Ms Hick quit Fortescue in August 2023 after less than six months in the job.
Fortescue said on the day that Ms Hick had “made a joint decision with the Fortescue board” to depart and that her resignation had been both “friendly and mutual”.
Days later Andrew Forrest said she chose to step aside following differences of opinion over the company’s green transition.
“What we have now is a literally galloping herd of people who want to see this company go green. So if you want to step outside that, you’re given a choice. You’re not fired, there’s no disagreement, you’re just given choice: step back in, or you call it,” Dr Forrest said in August 2023.
“All I’m saying is that Fiona was given the choice and she made her own decision … We’re not going to let a single person’s disagreement with the direction of this company affect it.
“You either get on the bus or get off the bus, but you make the choice. No one was pushed.”
The Fortescue founder then told The Australian that an extraordinary wave of management departures had been sparked after he returned from an overseas trip to find the company’s strategy had been hijacked by several of its executive team.
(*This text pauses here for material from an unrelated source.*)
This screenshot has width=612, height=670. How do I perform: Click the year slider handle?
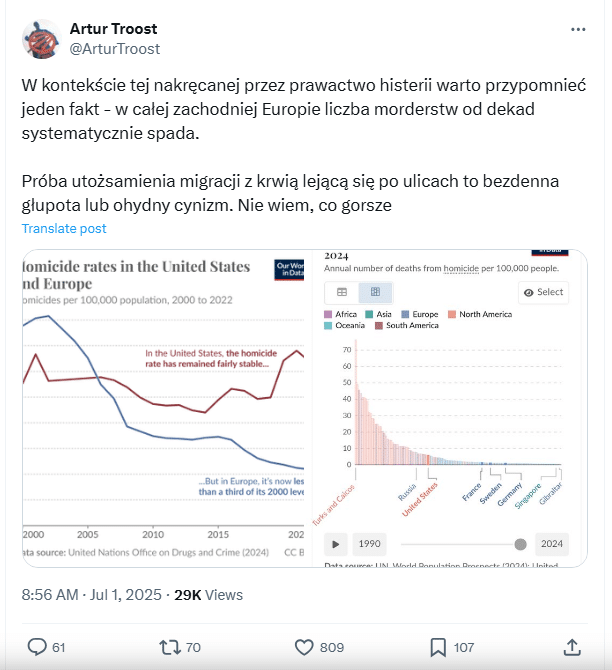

The billionaire chairman of the $67bn mining giant said executives who had left the iron ore major had struggled to cope with the “boiler room” conditions of the company and were not following his green vision.
He said he was not to blame for the rapid hiring and firing of staff at the company.
Ms Hick last worked in iron ore with Rio Tinto, as a rail superintendent in 2001. She was appointed Woodside’s operations vice president in 2019, and also served as its strategy and planning boss, and before that as its crisis management leader.
Her role at Fortescue included keeping costs down at the iron ore operations in an increasingly inflationary environment and, overseeing the commissioning of the company’s troubled Iron Bridge magnetite project, as well as the company’s ambitious $US6.2bn ($9.2bn) plan to decarbonise its iron ore operations by the end of the decade.
Ms Hick was part of the executive leadership team at Woodside since 2019, with her most recent role overseeing the operational performance of the company’s Australian assets – including both Woodside’s original North West Shelf operations and the Bass Strait production hubs inherited from its merger with BHP’s oil and gas division.
Her career at the oil and gas producer included a stint overseeing its health, safety, environment and quality performance.
Dr Forrest said at the time the recruitment of the long-term Woodside executive would help Fortescue “step beyond fossil fuels”.